A reading of Tom Stoppard”s “The Real Thing” at Barrington Stage was deftly done, by Christopher Innvar particularly. The complex and not sentimentalized relationship that he and Caralyn Kozlowski had showed a complexity and beautiful controlled understatement that one admired in a reading. Young actors Emily Taplin Boyd and Mark J. Sullivan were vivid and virtuosic respectively in their appearances. This was a performance which had its completeness and left us well-satisfied.
“Deathtrap” by Ira Levin at the Dorset Theatre Festival was the most fun of all. It’s a thriller. It has more twists and turns than a farce. The cast managed to keep us off guard, even after several highly unlikely bends in the road. This took real skill. I was especially impressed by Quincy Dunn-Baker’s Clifford Anderson. The play is an artificial thing, and Mr. Dunn-Baker found just the right amount of realism to make us believe him, and enough distance to help us accept the several fatal episodes he manages to survive. Amelia White as Myra Bruhl was believable enough after the first murder to help us take the whole proceeding seriously. This thriller is farce with weapons. The theatre itself is a charming room, and the audience was well-pleased. Again, just plain fun.

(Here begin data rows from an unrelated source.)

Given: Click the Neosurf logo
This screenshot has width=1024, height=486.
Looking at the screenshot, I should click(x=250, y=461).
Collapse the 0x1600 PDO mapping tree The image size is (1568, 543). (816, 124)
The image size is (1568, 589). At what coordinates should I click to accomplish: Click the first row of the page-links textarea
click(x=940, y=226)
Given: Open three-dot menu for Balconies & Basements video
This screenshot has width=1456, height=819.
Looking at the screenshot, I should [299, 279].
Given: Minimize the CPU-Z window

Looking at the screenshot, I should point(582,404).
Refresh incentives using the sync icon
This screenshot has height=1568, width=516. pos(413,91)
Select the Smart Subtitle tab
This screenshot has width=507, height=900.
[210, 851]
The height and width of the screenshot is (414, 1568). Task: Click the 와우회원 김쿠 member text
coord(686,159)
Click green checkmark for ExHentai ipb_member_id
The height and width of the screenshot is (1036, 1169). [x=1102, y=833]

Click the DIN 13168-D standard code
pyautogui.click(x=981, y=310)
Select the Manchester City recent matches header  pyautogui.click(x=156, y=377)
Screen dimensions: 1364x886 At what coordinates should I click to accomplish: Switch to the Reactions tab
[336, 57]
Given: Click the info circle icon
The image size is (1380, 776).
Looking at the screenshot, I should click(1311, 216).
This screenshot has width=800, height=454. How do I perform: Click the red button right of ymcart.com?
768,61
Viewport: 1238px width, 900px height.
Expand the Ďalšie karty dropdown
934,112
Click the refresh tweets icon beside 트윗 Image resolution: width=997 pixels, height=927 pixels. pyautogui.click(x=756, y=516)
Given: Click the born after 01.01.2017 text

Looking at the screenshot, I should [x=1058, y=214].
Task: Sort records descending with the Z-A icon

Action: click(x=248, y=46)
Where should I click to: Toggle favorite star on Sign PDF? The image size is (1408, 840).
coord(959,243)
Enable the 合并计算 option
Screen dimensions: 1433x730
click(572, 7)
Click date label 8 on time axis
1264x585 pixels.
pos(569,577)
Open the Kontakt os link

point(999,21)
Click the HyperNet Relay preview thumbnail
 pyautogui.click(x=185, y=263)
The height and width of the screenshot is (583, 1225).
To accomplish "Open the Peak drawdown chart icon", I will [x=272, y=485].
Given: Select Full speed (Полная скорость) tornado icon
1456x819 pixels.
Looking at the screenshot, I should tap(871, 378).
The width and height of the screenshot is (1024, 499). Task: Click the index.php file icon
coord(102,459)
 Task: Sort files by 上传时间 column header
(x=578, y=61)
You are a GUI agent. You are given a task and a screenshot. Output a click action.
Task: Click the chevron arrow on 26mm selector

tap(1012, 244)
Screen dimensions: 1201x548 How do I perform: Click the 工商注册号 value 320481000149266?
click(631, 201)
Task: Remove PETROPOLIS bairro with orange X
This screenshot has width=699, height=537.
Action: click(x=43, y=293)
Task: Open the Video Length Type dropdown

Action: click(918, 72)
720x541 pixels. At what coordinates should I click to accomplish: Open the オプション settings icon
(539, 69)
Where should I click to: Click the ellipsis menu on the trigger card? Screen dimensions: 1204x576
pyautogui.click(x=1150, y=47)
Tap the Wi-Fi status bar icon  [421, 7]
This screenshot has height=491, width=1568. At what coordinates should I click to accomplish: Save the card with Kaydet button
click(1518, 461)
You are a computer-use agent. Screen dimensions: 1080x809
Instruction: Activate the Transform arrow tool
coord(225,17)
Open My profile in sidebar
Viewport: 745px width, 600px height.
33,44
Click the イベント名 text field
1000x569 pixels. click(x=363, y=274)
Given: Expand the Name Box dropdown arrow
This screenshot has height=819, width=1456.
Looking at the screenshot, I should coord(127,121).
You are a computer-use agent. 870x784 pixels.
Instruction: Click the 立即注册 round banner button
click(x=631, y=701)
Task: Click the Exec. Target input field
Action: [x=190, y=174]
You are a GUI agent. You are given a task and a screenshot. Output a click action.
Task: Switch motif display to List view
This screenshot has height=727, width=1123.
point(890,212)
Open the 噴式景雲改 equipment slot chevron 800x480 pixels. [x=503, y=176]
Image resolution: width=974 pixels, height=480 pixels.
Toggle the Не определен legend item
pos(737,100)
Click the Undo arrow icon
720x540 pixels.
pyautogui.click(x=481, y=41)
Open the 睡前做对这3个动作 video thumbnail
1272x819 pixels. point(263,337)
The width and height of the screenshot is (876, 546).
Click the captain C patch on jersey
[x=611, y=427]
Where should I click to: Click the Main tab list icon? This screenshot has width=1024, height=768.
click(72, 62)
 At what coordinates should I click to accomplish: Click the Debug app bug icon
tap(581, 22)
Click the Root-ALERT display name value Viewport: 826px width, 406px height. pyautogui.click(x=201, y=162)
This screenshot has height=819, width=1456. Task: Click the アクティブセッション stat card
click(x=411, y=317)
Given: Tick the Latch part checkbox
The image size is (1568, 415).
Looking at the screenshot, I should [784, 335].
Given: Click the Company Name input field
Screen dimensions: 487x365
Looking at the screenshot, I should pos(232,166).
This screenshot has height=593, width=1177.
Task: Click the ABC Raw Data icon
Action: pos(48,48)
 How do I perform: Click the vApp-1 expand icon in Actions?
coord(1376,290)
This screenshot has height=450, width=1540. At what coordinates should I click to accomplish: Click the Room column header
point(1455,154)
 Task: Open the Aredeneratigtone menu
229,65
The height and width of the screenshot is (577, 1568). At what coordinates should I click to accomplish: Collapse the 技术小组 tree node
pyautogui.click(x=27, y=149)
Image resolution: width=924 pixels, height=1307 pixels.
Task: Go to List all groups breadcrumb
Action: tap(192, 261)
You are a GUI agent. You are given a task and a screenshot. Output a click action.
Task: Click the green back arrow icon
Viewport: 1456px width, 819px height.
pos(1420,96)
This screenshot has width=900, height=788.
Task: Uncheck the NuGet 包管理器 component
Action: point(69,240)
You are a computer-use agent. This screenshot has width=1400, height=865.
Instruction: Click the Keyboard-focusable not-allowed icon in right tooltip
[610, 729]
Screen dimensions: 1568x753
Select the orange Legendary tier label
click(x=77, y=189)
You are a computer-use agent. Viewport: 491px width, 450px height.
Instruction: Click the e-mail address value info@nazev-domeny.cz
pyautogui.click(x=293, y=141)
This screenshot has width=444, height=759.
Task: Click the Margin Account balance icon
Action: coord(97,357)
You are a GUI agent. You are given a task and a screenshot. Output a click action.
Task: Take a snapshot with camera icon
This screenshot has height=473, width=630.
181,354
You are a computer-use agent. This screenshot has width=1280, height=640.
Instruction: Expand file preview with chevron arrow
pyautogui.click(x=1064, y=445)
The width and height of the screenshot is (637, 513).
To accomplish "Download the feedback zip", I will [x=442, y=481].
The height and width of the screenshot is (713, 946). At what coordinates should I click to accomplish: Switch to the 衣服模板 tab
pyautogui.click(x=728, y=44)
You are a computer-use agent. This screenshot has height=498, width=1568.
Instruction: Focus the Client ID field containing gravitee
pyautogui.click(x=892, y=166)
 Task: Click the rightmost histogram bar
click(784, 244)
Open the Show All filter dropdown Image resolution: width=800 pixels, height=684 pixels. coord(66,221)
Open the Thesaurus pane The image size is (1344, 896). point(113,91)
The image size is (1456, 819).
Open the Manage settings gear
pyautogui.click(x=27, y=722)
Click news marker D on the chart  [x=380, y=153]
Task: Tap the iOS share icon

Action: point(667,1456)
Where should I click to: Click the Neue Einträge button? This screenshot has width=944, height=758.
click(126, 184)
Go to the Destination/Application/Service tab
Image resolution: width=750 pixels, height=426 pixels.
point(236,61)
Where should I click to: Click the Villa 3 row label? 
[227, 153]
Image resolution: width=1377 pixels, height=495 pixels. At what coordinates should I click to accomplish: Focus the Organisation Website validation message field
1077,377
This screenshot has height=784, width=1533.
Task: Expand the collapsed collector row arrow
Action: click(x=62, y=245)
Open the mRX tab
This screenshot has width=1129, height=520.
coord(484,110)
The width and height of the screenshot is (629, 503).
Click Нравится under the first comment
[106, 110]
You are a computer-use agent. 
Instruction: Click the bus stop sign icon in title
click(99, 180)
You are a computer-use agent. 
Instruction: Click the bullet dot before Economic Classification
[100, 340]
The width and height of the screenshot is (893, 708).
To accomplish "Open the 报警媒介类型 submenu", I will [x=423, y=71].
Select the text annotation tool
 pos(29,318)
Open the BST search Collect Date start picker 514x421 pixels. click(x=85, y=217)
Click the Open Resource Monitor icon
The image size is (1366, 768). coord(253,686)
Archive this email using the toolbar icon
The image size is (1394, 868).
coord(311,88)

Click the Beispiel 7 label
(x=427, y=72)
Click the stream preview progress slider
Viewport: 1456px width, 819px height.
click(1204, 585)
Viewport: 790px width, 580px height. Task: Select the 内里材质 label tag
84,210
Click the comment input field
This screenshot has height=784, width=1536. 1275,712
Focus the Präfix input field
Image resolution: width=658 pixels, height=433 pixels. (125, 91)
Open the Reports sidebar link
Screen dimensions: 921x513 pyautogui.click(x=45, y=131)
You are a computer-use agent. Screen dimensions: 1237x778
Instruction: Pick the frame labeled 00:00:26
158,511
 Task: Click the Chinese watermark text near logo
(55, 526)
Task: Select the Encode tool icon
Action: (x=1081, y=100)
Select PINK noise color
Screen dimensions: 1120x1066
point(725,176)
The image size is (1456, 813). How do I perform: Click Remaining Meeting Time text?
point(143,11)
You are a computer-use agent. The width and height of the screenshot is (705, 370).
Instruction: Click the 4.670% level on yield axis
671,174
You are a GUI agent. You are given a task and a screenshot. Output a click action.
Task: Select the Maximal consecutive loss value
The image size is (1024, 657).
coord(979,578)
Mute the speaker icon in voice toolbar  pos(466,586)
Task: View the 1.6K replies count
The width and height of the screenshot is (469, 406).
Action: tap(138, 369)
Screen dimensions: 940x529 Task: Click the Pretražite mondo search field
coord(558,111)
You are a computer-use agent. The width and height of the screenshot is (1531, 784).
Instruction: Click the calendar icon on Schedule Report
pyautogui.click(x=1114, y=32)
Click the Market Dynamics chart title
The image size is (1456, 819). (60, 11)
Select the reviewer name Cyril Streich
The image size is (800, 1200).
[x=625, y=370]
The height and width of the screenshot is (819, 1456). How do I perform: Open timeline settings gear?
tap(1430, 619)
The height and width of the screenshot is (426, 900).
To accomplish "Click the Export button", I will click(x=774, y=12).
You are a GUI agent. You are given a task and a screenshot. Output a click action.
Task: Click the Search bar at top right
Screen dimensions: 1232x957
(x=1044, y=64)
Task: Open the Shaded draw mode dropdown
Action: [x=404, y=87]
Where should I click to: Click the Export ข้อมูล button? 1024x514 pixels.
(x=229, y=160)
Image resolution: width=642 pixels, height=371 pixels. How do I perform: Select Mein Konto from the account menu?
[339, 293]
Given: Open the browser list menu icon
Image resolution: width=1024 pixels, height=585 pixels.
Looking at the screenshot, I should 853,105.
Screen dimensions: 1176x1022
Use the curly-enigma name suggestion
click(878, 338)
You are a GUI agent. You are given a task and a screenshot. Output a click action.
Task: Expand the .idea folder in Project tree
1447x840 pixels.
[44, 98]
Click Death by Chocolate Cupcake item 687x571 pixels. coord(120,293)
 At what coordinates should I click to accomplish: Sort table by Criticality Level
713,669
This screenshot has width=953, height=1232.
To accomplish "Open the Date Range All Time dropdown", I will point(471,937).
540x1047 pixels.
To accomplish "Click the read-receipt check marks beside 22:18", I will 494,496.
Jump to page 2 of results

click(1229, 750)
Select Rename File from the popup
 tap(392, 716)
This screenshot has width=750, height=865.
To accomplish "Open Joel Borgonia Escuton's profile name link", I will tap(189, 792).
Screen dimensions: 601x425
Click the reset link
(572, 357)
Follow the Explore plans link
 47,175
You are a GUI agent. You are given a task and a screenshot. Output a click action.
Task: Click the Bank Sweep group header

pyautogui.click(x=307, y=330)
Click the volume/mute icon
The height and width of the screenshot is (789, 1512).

Chester Theatre Company is the most enterprising of all Berkshire County theatres. It plays in a tiny village, in the town hall. It is committed to producing the work of new playwrights. I can’t say that Dipika Guha’s “The Betrothed” was my favorite among the several plays I have seen in this venue, but as always, it was played to the hilt – highly skilled first-rate actors, good functional direction, honesty combined with passion. It is not important that one likes everything in a theater like this. What is important is that young playwrights are given productions with superb talent, and the theater is given new life, and the company is just plain good.